Ketika Nabi Sulaiman Alaihi Salaam (AS) tengah berbaring di tempat tidurnya, tanpa disadarinya ada seekor semut mengahampirinya dan berjalan di dadanya. 

Begitu melihat ada semut di dadanya, kemudian ia ambil semut tersebut dan dilemparnya jauh-jauh. Dengan marah, maka serta merta semut itupun berkata, 

“Wahai Nabi Allah, mengapa engkau lempar aku begitu keras?” ucap semut dengan nada tinggi. “Apakah kamu lupa pada hari kiamat nanti, sesungguhnya kamu akan berdiri di hadapan sang Pencipta segala kerajaan, yaitu Tuhan langit dan bumi, yang Maha Adil, yang mengambil hak orang yang dizalimi dari orang yang menzaliminya?” lanjutnya. 

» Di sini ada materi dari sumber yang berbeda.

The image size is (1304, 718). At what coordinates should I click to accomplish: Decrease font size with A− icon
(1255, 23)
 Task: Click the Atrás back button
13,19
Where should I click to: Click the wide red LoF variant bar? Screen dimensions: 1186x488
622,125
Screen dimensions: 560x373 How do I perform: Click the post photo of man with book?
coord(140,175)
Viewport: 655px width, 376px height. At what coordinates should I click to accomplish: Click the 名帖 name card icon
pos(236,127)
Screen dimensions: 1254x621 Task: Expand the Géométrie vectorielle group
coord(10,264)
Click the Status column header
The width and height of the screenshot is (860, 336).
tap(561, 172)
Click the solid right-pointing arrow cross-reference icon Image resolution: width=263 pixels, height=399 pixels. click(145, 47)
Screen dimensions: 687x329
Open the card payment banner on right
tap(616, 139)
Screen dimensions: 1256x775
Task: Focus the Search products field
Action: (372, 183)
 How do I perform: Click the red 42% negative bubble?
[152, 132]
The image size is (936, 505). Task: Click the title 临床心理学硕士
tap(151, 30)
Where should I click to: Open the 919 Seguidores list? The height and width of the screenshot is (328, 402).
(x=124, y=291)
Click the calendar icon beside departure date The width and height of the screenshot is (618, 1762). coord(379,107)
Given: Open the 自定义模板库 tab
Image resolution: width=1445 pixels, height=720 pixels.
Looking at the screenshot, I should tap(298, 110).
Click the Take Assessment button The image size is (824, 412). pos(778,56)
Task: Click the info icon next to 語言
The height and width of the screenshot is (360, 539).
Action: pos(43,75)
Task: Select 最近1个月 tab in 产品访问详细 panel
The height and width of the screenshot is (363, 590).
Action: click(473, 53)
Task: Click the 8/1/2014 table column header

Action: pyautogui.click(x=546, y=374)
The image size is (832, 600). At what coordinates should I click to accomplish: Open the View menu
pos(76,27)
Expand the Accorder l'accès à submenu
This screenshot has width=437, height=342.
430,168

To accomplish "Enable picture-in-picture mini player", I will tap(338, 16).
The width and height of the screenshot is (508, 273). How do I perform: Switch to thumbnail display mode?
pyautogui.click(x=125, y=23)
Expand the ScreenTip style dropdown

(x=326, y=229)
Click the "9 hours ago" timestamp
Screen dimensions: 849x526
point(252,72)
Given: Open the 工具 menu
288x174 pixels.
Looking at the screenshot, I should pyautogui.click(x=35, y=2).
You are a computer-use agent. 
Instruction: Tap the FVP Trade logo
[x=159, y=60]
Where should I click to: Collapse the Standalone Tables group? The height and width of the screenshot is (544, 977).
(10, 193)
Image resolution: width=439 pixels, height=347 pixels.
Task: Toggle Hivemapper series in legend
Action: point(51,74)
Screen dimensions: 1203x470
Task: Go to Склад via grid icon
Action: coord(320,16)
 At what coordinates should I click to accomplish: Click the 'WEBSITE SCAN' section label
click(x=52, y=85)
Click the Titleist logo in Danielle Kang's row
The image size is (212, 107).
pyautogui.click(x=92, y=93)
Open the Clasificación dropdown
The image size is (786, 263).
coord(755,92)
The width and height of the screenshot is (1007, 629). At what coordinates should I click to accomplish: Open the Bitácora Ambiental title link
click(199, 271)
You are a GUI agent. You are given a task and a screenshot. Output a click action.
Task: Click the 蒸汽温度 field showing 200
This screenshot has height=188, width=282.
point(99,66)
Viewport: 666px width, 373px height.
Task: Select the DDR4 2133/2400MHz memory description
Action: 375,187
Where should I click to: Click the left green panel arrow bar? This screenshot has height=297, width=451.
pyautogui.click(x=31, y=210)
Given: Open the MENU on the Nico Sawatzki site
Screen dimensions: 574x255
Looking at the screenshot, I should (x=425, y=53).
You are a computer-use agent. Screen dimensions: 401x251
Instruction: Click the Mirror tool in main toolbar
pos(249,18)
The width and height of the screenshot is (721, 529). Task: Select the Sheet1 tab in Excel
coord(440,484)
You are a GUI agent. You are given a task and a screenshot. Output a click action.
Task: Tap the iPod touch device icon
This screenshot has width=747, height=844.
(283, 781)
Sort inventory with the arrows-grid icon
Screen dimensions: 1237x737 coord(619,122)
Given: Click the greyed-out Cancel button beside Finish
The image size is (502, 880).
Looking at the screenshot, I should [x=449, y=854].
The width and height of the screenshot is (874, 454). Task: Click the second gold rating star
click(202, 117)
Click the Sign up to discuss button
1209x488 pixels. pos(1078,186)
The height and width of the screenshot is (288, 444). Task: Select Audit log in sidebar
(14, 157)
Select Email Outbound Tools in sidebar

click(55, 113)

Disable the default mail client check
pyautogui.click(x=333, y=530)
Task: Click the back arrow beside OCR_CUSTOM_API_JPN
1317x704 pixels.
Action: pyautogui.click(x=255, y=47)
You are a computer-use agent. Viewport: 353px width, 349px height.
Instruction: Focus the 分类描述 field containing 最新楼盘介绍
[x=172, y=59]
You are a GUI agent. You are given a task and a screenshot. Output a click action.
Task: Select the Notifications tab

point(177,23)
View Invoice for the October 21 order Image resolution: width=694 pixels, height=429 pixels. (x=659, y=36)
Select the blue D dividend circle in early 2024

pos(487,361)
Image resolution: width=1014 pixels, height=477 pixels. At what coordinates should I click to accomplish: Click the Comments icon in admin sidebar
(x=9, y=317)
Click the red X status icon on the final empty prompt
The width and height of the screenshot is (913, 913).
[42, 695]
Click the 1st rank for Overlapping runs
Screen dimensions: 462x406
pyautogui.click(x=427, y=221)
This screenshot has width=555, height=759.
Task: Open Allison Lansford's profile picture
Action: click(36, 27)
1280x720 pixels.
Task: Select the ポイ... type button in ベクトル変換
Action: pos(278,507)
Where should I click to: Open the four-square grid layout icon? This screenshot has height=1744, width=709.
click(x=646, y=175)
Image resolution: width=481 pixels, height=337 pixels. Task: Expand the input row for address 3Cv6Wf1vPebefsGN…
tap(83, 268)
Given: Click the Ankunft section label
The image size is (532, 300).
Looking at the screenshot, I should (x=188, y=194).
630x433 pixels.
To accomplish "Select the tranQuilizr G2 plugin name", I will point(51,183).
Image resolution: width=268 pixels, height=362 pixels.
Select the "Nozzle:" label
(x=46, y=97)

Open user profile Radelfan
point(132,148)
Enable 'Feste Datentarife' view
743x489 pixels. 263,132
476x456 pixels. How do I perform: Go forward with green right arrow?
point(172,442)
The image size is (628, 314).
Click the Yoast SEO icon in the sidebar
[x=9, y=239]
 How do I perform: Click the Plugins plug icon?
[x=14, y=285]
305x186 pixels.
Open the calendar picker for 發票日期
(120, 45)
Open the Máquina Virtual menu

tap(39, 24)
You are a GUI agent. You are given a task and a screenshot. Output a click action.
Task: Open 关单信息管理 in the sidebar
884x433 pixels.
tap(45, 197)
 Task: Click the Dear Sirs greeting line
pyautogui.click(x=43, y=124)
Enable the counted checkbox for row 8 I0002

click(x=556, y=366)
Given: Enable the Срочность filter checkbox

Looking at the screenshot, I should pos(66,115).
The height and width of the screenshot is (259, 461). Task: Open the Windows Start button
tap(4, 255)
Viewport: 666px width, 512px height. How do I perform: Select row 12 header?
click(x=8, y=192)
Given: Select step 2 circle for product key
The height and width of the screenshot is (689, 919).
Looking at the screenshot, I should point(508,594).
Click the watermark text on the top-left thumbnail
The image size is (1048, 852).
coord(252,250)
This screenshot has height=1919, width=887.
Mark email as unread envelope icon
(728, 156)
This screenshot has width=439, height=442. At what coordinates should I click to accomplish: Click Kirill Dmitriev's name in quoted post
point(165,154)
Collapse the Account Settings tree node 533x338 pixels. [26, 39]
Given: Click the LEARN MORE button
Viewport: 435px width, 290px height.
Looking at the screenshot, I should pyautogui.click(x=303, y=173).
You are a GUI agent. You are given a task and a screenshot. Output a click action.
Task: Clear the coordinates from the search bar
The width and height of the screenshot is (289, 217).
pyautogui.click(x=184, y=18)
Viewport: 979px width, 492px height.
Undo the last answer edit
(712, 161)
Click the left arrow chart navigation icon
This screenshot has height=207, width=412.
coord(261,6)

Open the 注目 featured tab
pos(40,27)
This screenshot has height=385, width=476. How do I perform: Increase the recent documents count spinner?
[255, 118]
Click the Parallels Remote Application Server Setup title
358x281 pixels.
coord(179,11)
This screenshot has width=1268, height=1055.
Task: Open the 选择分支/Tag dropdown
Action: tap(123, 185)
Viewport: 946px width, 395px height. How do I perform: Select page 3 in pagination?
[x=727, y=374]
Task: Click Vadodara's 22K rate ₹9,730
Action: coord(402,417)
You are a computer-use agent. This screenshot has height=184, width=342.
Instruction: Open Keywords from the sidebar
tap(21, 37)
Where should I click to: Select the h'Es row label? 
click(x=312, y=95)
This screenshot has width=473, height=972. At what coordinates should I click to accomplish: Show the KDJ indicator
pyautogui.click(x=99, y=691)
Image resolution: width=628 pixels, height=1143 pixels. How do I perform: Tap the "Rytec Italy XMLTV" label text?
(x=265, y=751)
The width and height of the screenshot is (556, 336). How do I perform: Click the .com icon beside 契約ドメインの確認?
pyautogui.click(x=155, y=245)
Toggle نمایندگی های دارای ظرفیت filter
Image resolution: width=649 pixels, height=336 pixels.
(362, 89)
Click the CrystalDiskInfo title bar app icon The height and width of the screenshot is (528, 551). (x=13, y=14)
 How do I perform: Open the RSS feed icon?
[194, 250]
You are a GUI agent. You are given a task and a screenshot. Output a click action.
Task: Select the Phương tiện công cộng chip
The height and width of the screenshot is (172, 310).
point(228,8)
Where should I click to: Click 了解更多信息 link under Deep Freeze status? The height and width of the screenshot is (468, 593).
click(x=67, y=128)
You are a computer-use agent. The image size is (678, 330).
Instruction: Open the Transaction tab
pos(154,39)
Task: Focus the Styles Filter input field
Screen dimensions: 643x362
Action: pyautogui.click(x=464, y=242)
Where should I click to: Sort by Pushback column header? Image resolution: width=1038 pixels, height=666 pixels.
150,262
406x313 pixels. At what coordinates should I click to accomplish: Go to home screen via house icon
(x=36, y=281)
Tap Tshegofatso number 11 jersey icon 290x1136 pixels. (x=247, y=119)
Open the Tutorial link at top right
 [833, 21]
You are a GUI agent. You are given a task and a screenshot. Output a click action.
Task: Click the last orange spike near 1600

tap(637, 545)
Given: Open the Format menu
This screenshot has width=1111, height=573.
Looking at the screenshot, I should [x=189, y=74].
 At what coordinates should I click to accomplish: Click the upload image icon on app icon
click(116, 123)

Begitu mendengar kata-kata dari semut itu, lantas Nabi Sulaiman AS langsung pingsan. Selang beberapa saat kemudian Nabi Sulaiman AS pun siuman. 

“Maafkanlah sikap zalimku terhadapmu tadi wahai semut.” Ucap Nabi Sulaiman AS sambil memandang kearah semut. 

“Aku akan memaafkan perbuatanmu tadi dengan tiga syarat.” Jawab semut. 

“Sebutkan ketiga persyaratanmu tersebut! wahai semut!” ujar Nabi Sulaiman AS dengan sungguh-sungguh. 

“Baiklah kalau mau memenuhi 3 persyaratanku! 
  • Syarat pertama bagimu adalah,"jangan kau tolak orang yang meminta kepadamu. Sesungguhnya orang yang meminta kepadamu adalah sedang meminta karunia Allah, maka janganlah sampai kamu cegah karunia Allah kepada makhlukNya.” Ucap semut. 
  •  “Sedangkan syarat yang kedua, jangan tertawa berlebih-lebihan sehingga kamu terlena dengan dunia dan menyangka bahwa kamu telah menjalani semua tugasmu dengan baik di dunia ini, sehingga hatimu menjadi keras, sedangkan kamu telah dimuliakan Allah dengan diberikan kerajaan yang besar.” Tambahnya. 
  •  “Dan yang terakhir, jangan sampai kedudukanmu ini mengahalangimu untuk menolong orang yang meminta pertolonganmu.” Pungkas semut. 
“Insya Allah, semua persyaratanmu itu akan aku jalani.” Jawab Nabi Sulaiman AS dengan sepenuh hati. “Jika begitu aku maafkan kau.” Ujar semut membalas perkataan Nabi Sulaiman AS.